▶ _Passage_:

== Segment start ==

Decolonizing Practices for Smudging
You’re likely familiar with the term “smudging”, otherwise known as the practice of smoke cleansing. However, “smudging” is actually a word to describe a closed spiritual practice of the Indigenous people in North America and Canada. We do our best to avoid using this term, as we are located in Seattle, Washington and are very aware that we occupy the traditional land of the first people of Seattle, the Duwamish Tribe. As a business, we strive to live with honor and gratitude toward the land itself and the Duwamish People, past and present.
Using words, medicines, or traditions from closed practices is appropriative, exploitative, and insensitive to a culture which has been devastated by colonialism, so we believe that the ethical response is to change both our actions and our vocabulary. We have altered our language and offer the suggestion of “smoke cleansing” instead of “smudging” as the term used around this practice.

== Segment end ==

▶ _Dataset excerpts_:

== Segment start ==

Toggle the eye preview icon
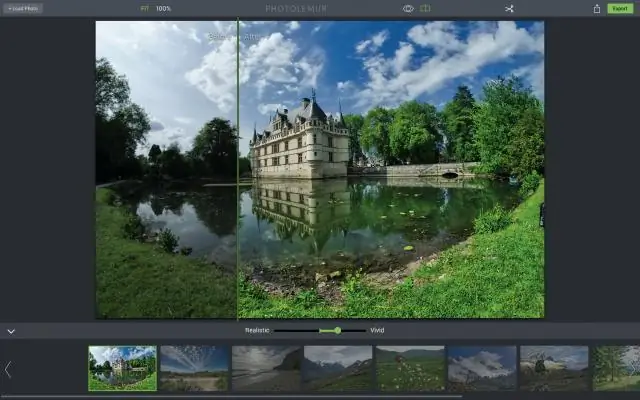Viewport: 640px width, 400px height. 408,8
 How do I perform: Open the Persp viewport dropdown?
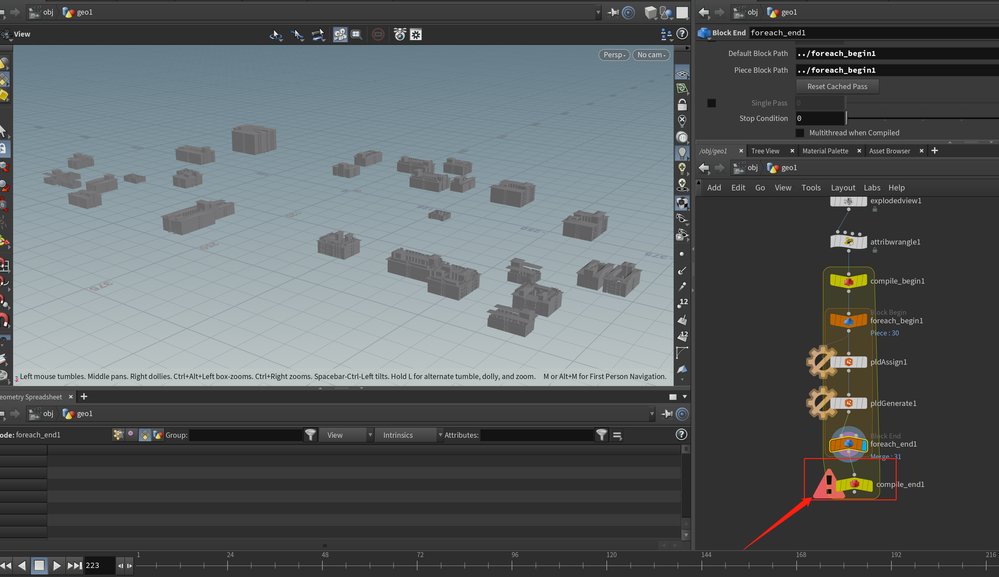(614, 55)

== Segment end ==
== Segment start ==

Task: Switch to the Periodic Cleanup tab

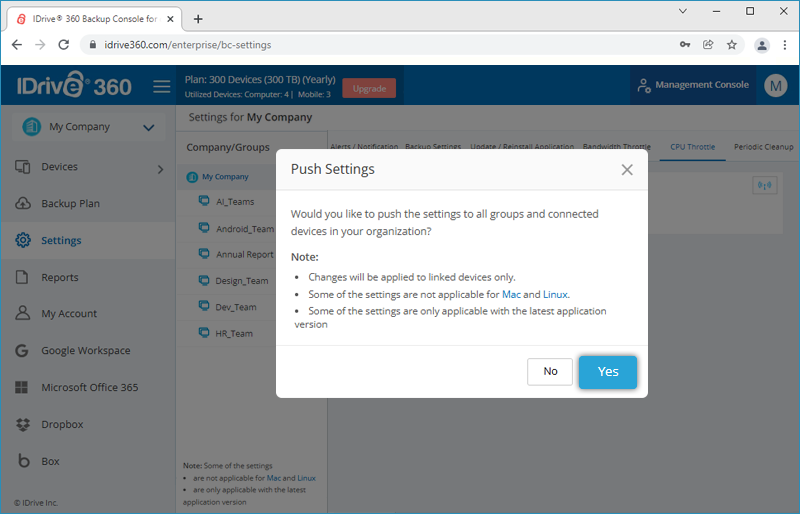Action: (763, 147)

== Segment end ==

▶ _Problem 1_: Please name the term that the text on smudging offers in place of "smudging."
▶ _Problem 2_: Pick up the text on smudging after its last sentence and continue it.

▶ _Exercise answer 1_: Smoke cleansing.

▶ _Exercise answer 2_:
Decolonizing Medicines for Smoke Cleansing
The most popular material for smoke cleansing is White Sage, and it’s now endangered due to unsustainable harvesting. White Sage is a traditional Indigenous smudging material, and we do not suggest its use unless you are Indigenous yourself or have purchased it from a tribe, as they know how to harvest safely and sustainably. Culinary Sage and Desert Sage work well as replacements for White Sage, and using them does not appropriate the medicines of other cultures.
Palo Santo is a wild tree found in Central and South America, and is another popular smoke cleansing tool. Unfortunately, it is in danger of being over-harvested as well. If you wish to use it, it should be sourced from someone who collects sustainably — from naturally fallen (already dead) wood. Unsustainable practices have decimated Palo Santo, and this sacred medicine needs to be protected and preserved.
We highly encourage you to find medicines that are non-appropriative, locally abundant, and easily sustainably harvested. Cleansing your space and your crystals is a wonderful practice to maintain, but to honor those around us and those who came before us, as well as instilling properly high vibrations into your crystals, it should always be done ethically and sustainably.
Some of the best plant medicine available grows in your own backyard. There are all types of materials that can be bundled and/or dried to use as a smoke cleansing tool, not just sage. The most powerful medicines are actually ones that are close to you and to your generational or ancestral ties. Learn all about which herbs are good substitutions to appropriative medicines, how to harvest plants, and how to create your smoke cleansing bundles.
Appreciating Spiritual Practices
So how do you know if something is exploitive or appropriative, versus appreciating and sharing different cultures? What’s the difference?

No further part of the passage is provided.